### [LIST OF TASKS]
[1] List every proper name that appears in the interview excerpt about keeping families in touch.
[2] Continue the interview excerpt about keeping families in touch from where it stops.

### [SUPPLIED TEXT]
>>>
Sarah Lacy: There is no shortage of ways to stay in touch, digitally. What was the hole you saw in the market?

Chris Hulls: There were really two origins here, and they tie together. The initial idea was emergency focused. Katrina was the inspiration. We wanted a way to connect families in big emergencies. The government spent billions on Ready.gov, and all it was was a PDF form you could download and fill out. It wasn’t technology. But this was 2005 or so, and I wasn’t ready to start a company.

The idea then turned into an SMS-based system to send texts out to everyone in your family. In 2008, we entered an Android developer challenge, and our prototype ended up winning it. What we quickly realized was the practicality of the idea. There wasn’t a service out there for the closest five to six people in your life. A lot of people had built family networks, but they were Facebook-like in their functionality.

There are different things you want to do when you are in touch with someone every day. You aren’t as into sharing photos. You want to know if they’re on their way home from work. “Where are you?” is literally the most common text message ever sent. You never need it anymore.

Were you aware of a creepy factor?
<<<
### [SOURCE DATA]
>>>
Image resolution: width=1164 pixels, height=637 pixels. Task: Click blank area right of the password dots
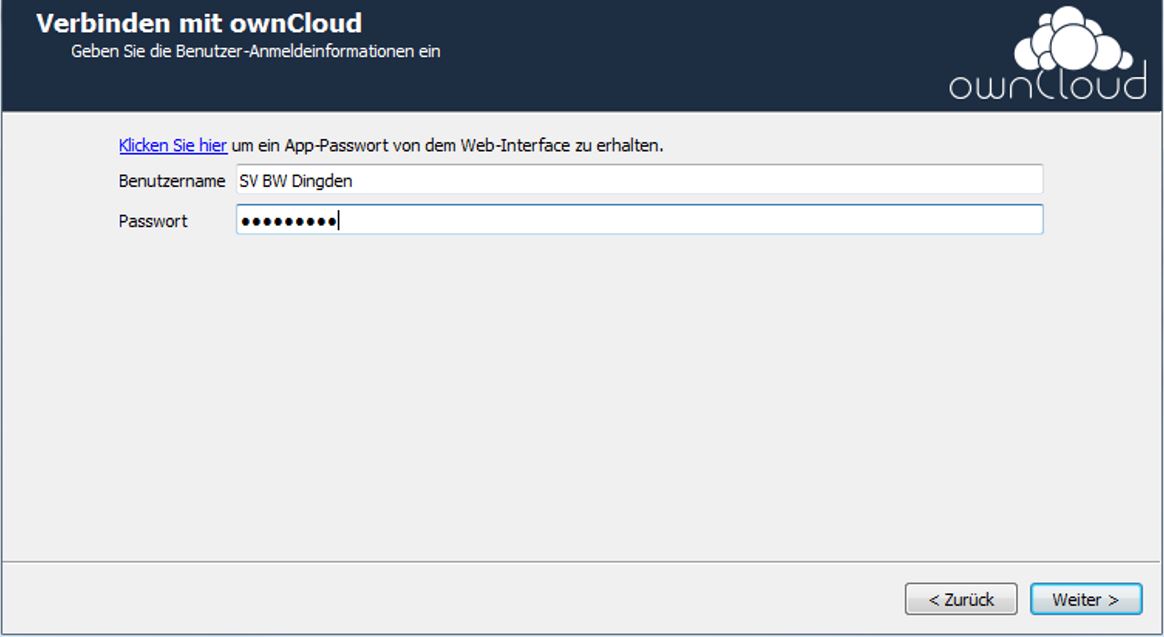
<<<
### [RESPONSE LIST]
[1] Sarah Lacy, Chris Hulls, Katrina, Ready.gov, Android, Facebook

[2]
Yes, that’s been one of the biggest challenges. We think it’s going away as location sharing apps become more common. A lot of people say, “I trust my spouse” or “I have good kids and want to give them freedom. Why would I use this?”

I usually explain that you are probably leveraging location information anyway through other apps. And you can turn it off whenever you want — both ways. I think you can use Life360 to give kids more freedom. You can give them a later curfew, because you know where they are.

One thing we encourage is to try it with your spouse first and see if you think it’s creepy in practice. A lot of apps have a hard time retaining users. The challenge for us is activating users. It’s a really big hurdle, but once you overcome it, you tend to be a user for life.

When you talk about this becoming the norm, it reminds me of how people talk about pre-nups. They used to be highly offensive, and now they are pretty common if you are wealthy or successful. Do you see location becoming similar? 

Like pre-nups, it depends on the verbiage you use. If you say “I want to track you” the walls are instantly up. If you say “I’m always texting to ask where you are, and you find it annoying. Let’s try this instead,” the framing makes the problem go away.

I think it’s different than a pre-nup though, because no one sees it as a positive thing. Live360 isn’t a necessary evil; people who use it really do view it in a positive way. We are making their live easier. They don’t have to actively keep tabs on anyone.

You recently launched a new feature to broaden it, called Circles. How has that gone?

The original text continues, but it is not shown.